Offenders who are allowed onto the program usually are charged with failure to pay child support, minor property crimes or traffic offenses like driving under the influence or driving on a suspended license multiple times.
“Someone that comes in on a minimum-type charge that is employed or perhaps is a student, it allows them to be at home and still be with their family,” Whalen said. “It doesn’t break up the nucleus of the family.”
No violent offenders, burglars, drug distributors, sex offenders or people with similar charges are allowed into the program, Whalen said. Though the jail has unilateral authority, outside of those parameters, to decide whom to put on the program, Superintendent William C. Smith said he checks with the prosecuting attorneys to make sure they don’t have a problem with the choices. A handful of current participants in the program even were court-ordered into it.
Many participants would otherwise be able to serve their sentences on weekends, Whalen said, but the influx of weekenders arriving on Friday evenings previously put a strain on jail staff to process them. Now the number of weekenders has been reduced to a handful.
The jail leases the ankle bracelets that contain the tracking device and a speaker that transmits messages from jail officers. It then requires offenders to pay $20 per day to cover the lease fee and supervision costs, as well as a one-time $100 administrative fee.
Using his desktop computer or an iPad, Whalen can check the location of any offender on the program 24 hours a day. He can see where a person has been and gets an alert if the offender deviates from his established route to work or, for example, goes into a known drug area. He can send pre-recorded messages through the speaker on the device, telling the offender, for example, to call him immediately or report to the jail.
Overnight staff at the jail monitor the program’s participants while Whalen is off duty. Officers also go out and check behind participants to ensure requested deviations from their normal route — for example, to leave their children with a different babysitter — were for the stated purpose, Whalen said.
Participants have to charge their unit for about an hour per day — while it’s still on their ankle. The tracking device could theoretically be cut off the offender’s ankle, “but you’re going to have felony escape charges” if you do, Whalen said.
Even though the program allows more freedom, it still sends a strong message to minor offenders — particularly those that have to explain what the device is to their children, Whalen said.
“The ones that I’ve talked to, the fact that they’re inside their house looking out the window knowing they can’t go outside … it’s different than sitting in the jail looking at the jail,” he said.

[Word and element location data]
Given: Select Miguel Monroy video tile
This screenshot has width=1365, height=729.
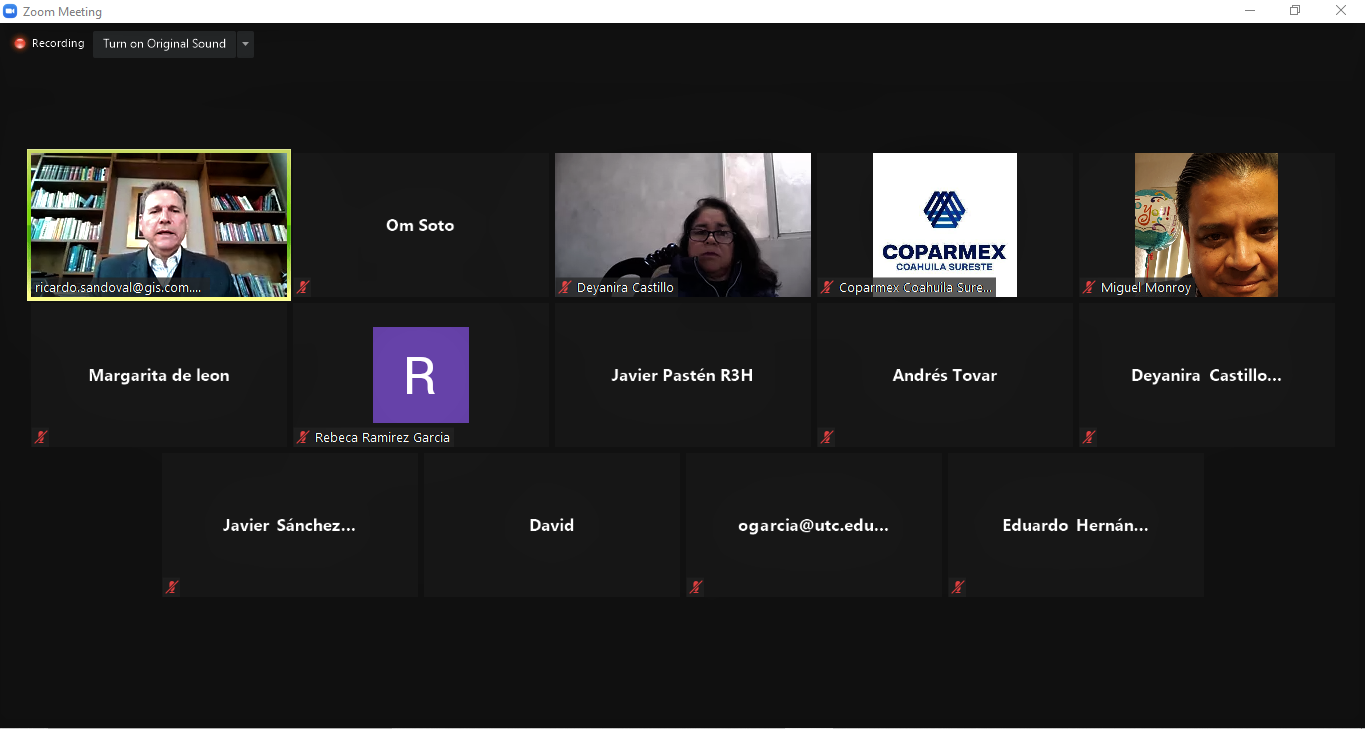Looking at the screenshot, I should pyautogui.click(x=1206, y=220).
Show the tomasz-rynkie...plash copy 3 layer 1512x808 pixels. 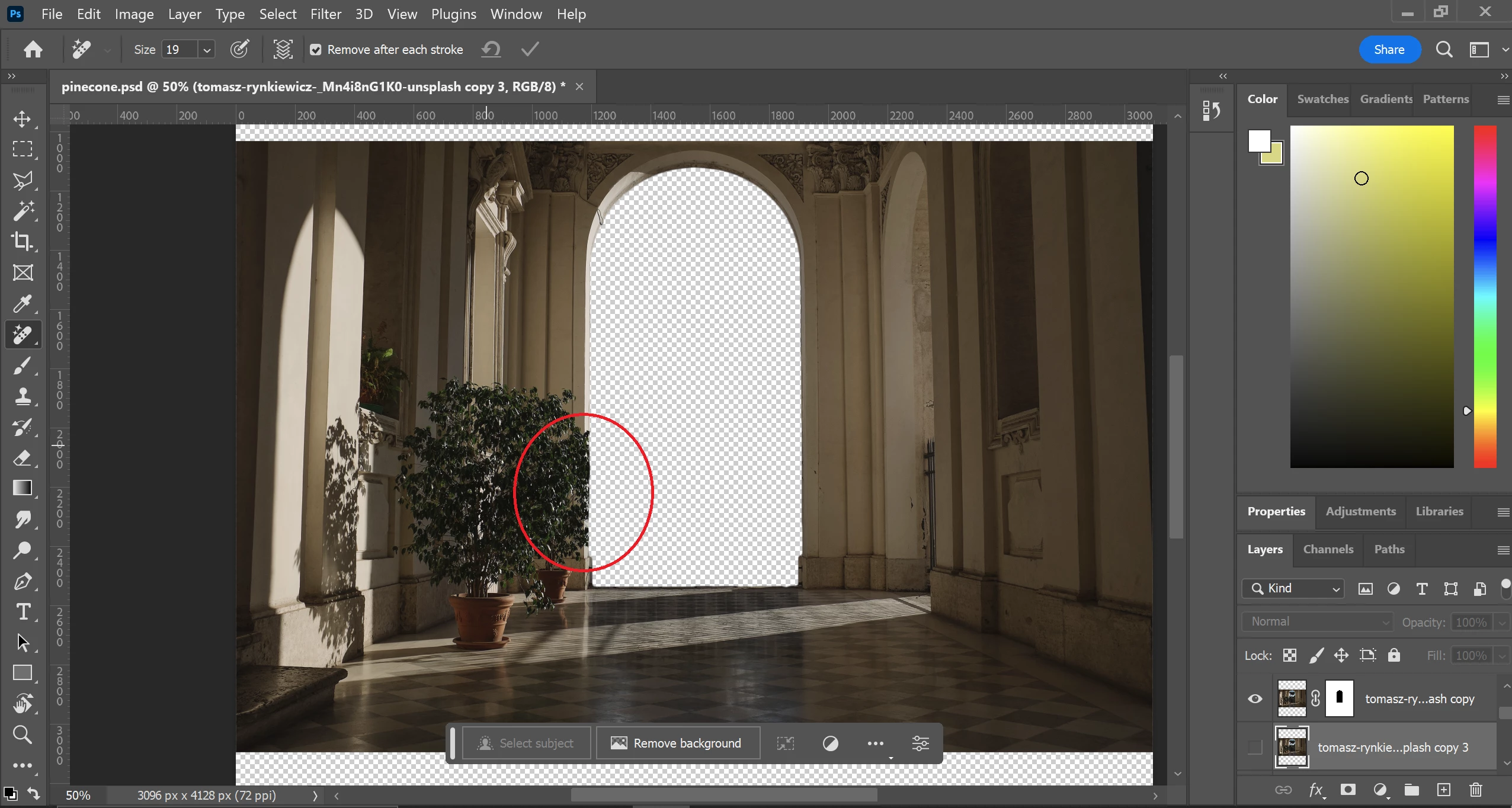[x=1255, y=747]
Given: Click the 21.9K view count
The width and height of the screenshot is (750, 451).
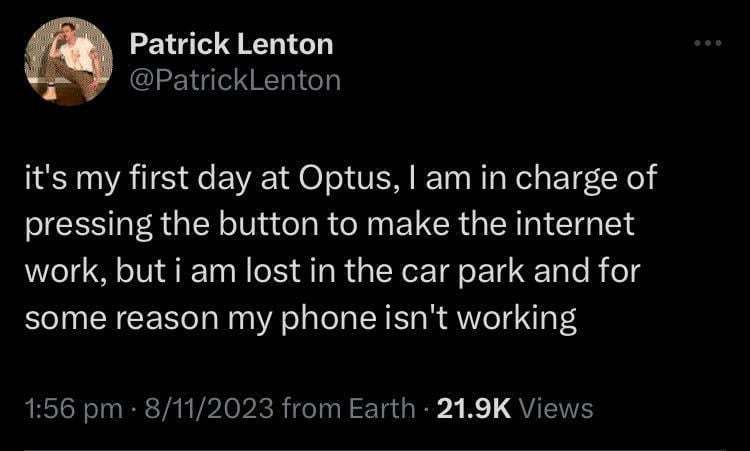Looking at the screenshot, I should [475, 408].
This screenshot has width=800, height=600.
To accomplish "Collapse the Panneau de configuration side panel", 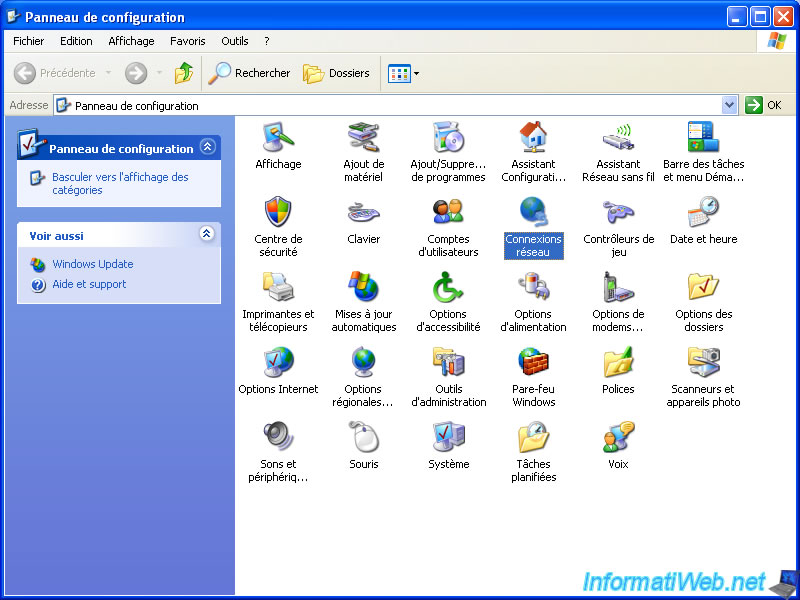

> _Goal_
From the excerpt on the jail's ankle-monitoring program, set down the passage starting at "No violent offenders, burglars, drug" and ending at "to a handful.". The records were taken from a separate source.

> _Written response_
No violent offenders, burglars, drug distributors, sex offenders or people with similar charges are allowed into the program, Whalen said. Though the jail has unilateral authority, outside of those parameters, to decide whom to put on the program, Superintendent William C. Smith said he checks with the prosecuting attorneys to make sure they don’t have a problem with the choices. A handful of current participants in the program even were court-ordered into it.
Many participants would otherwise be able to serve their sentences on weekends, Whalen said, but the influx of weekenders arriving on Friday evenings previously put a strain on jail staff to process them. Now the number of weekenders has been reduced to a handful.